I think Shalizi isn't too far off the mark in writing "as if Thomson's theory had been ignored". Although a few psychologists & psychometricians have acknowledged Thomson's sampling model, in everyday practice it's generally ignored. There are far more papers out there that fit g-oriented factor models as a matter of course than those that try to fit a Thomson-style model. Admittedly, there is a very good reason for that — Thomson-style models would be massively underspecified on the datasets available to psychologists, so it's not practical to fit them — but that doesn't change the fact that a g-based model is the go-to choice for the everyday psychologist.
There's an interesting analogy here to Shalizi's post about IQ's heritability, now I think about it. Shalizi writes it as if psychologists and behaviour geneticists don't care about gene-environment correlation, gene-environment interaction, nonlinearities, there not really being such a thing as "the" heritability of IQ, and so on. One could object that this isn't true — there are plenty of papers out there concerned with these complexities — but on the other hand, although the textbooks pay lip service to them, researchers often resort to fitting models that ignore these speedbumps. The reason for this is the same as in the case of Thomson's model: given the data available to scientists, models that accounted for these effects would usually be ruinously underspecified. So they make do.

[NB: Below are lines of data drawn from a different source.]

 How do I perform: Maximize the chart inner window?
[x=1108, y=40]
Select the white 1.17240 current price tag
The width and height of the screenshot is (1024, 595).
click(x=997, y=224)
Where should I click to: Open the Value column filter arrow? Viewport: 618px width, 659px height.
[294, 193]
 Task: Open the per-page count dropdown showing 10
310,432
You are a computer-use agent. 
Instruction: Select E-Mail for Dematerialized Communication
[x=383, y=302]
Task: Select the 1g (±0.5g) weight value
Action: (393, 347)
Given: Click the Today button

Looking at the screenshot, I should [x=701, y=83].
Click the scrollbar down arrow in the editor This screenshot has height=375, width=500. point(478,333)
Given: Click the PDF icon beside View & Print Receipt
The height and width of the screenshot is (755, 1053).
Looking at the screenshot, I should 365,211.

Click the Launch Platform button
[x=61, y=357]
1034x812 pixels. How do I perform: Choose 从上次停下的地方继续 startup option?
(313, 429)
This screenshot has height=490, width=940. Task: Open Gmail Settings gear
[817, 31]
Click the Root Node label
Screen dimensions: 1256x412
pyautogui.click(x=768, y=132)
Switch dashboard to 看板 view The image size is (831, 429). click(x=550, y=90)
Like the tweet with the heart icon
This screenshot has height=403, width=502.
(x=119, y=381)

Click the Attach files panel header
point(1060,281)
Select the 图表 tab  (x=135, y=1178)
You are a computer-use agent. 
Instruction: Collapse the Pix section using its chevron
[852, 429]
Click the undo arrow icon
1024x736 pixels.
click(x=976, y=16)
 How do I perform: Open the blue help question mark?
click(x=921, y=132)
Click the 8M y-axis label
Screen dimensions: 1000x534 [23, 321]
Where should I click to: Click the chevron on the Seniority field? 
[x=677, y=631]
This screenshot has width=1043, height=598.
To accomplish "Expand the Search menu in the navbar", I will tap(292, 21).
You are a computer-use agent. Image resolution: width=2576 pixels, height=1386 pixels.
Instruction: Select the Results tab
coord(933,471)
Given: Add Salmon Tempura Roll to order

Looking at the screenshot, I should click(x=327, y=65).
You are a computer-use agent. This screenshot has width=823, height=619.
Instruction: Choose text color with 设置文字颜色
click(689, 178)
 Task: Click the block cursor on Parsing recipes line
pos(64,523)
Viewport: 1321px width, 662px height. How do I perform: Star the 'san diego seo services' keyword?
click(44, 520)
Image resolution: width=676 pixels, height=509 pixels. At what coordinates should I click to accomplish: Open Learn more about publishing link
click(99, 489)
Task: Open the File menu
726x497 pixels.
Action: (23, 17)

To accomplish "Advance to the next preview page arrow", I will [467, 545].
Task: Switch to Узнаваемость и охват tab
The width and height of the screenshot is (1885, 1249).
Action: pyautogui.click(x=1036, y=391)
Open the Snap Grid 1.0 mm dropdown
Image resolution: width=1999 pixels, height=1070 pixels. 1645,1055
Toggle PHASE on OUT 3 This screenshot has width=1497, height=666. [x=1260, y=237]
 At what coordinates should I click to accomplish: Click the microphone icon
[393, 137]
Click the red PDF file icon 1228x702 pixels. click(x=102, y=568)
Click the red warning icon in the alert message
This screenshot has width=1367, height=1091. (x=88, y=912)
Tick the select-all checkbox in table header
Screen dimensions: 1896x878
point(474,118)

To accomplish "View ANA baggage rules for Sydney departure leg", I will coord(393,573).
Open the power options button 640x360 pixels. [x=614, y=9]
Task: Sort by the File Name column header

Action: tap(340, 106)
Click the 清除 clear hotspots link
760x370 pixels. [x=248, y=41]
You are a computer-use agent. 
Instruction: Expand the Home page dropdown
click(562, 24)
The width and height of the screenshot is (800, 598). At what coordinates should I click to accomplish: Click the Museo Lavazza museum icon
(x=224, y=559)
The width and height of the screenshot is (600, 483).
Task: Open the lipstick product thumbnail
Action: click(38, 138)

However, it seems to me that the fatal problem of the sampling theory is that nobody has ever managed to figure out a way to sample disjoint sets of these hypothetical uncorrelated modules. If all practically useful mental abilities and all the tests successfully predicting them always sample some particular subset of these modules, then we might as well look at that subset as a unified entity that represents the causal factor behind g, since its elements operate together as a group in all relevant cases.
Or is there some additional issue here that I'm not taking into account?